Que signifie « travailler […] sur les coûts de production » ? Les faire baisser, soit par de l'argent magique public, soit par ce qu'on pourrait appeler une « industrialisation » et un renoncement aux valeurs du bio, c'est-à-dire une baisse de l'attractivité du secteur pour une partie de sa clientèle ?
Et là, on peut se dire qu'on a un problème, un très gros problème. Les producteurs bio aussi, et surtout.
J'écris à l'heure où nous sommes – enfin, certains sont – encore sous le choc de l'arrêt de la Cour de Justice de l'Union Européenne qui prive les betteraviers de la solution de l'enrobage des semences avec de l'imidaclopride ou du thiaméthoxame. Voici ce que disait M. Marc Fesneau quelque deux semaines auparavant :
« Quelles filières agricoles sont les plus fragiles ?

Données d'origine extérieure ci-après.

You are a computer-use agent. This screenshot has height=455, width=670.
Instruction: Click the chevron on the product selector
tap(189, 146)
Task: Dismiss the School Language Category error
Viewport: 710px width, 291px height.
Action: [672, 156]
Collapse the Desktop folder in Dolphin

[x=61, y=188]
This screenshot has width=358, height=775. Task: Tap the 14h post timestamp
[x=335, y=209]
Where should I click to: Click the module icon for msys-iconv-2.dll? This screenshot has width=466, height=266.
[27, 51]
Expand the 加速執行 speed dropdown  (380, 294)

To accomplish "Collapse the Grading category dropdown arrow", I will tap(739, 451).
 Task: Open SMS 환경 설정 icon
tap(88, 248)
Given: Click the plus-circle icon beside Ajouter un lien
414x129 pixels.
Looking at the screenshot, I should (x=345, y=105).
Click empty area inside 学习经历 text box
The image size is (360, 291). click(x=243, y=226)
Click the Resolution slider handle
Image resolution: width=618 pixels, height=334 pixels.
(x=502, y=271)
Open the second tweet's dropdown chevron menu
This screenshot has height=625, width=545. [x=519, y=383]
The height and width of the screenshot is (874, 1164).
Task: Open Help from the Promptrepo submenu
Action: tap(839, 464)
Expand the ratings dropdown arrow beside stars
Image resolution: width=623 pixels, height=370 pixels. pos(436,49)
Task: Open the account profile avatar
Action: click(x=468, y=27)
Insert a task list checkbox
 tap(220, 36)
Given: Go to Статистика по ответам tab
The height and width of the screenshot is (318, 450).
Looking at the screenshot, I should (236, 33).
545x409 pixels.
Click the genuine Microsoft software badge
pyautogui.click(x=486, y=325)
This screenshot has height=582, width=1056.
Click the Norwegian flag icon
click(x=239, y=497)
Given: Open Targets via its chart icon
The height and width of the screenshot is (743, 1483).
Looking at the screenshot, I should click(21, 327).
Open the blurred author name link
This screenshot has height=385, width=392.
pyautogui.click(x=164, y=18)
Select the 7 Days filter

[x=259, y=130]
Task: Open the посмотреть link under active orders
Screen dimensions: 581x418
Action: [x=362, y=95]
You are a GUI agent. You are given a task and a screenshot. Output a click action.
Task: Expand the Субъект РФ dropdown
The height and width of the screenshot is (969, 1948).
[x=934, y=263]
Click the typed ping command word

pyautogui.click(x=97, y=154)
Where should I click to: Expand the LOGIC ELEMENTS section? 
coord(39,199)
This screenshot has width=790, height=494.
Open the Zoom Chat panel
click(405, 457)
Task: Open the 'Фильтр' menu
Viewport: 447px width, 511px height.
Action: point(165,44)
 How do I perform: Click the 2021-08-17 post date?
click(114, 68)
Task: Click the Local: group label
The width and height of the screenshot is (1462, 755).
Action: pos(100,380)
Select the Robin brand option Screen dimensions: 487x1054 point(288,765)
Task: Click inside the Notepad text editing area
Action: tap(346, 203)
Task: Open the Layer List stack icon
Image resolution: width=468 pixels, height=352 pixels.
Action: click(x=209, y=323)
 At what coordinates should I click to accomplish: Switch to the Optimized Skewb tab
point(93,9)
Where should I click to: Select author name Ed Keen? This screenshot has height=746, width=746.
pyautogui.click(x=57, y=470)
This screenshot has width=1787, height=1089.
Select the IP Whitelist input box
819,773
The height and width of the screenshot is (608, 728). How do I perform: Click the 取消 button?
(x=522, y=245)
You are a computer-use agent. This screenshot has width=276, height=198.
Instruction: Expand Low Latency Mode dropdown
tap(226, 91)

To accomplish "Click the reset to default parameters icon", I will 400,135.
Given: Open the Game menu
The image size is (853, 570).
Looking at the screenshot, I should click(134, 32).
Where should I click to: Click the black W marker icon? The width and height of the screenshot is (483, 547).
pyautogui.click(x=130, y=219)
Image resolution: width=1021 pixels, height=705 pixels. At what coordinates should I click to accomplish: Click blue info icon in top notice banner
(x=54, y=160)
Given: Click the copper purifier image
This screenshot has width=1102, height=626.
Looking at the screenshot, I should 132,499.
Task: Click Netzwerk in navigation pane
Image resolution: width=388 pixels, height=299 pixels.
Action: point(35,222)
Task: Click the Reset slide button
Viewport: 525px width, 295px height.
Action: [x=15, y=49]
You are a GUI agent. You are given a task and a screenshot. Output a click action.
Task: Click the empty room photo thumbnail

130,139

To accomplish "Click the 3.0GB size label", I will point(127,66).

Le cas de la moutarde doit nous inciter à la vigilance. Les risques climatiques, épidémiques qui s’accumulent actuellement à travers le monde peuvent faire chuter à tout moment des productions. Prenez la betterave. Si la France n’avait pas autorisé, pour une période de trois ans, de nouvelles dérogations pour les néonicotinoïdes, la filière aurait disparu. Mais nous ne sommes pas restés les bras croisés : avec le monde de la recherche, avec un soutien financier public dédié, avec les travaux menés par les professionnels, cette période a donné lieu à un travail intense qui doit permettre de se passer définitivement de ces substances tout en garantissant la capacité de produire des betteraves en France dans des conditions économiques viables. »
On connaît maintenant la réponse pour la troisième année... avant les hypothétiques, improbables et impossibles solutions miracles : le néant, hormis un éventuel déploiement d'argent magique pour indemniser les producteurs en cas de jaunisse dévastatrice et maintenir les outils industriels (lesquels?) hors d'eau.
M. Julien Denormandie, le prédécesseur à l'agriculture – mais pas à la « souveraineté alimentaire » – avait dans sa vision de l'avenir le numérique, la robotique et la génétique. Bref, une agriculture du XXIe siècle qui nest pas incompatible avec les structures de l'agriculture française actuelle.
On ne trouvera rien de tout ça dans l'entretien accordé par M. Marc Fesneau. Quant au siècle dans lequel il faut inscrire sa vision, j'hésite. En fait, je me demande même s'il a une vision.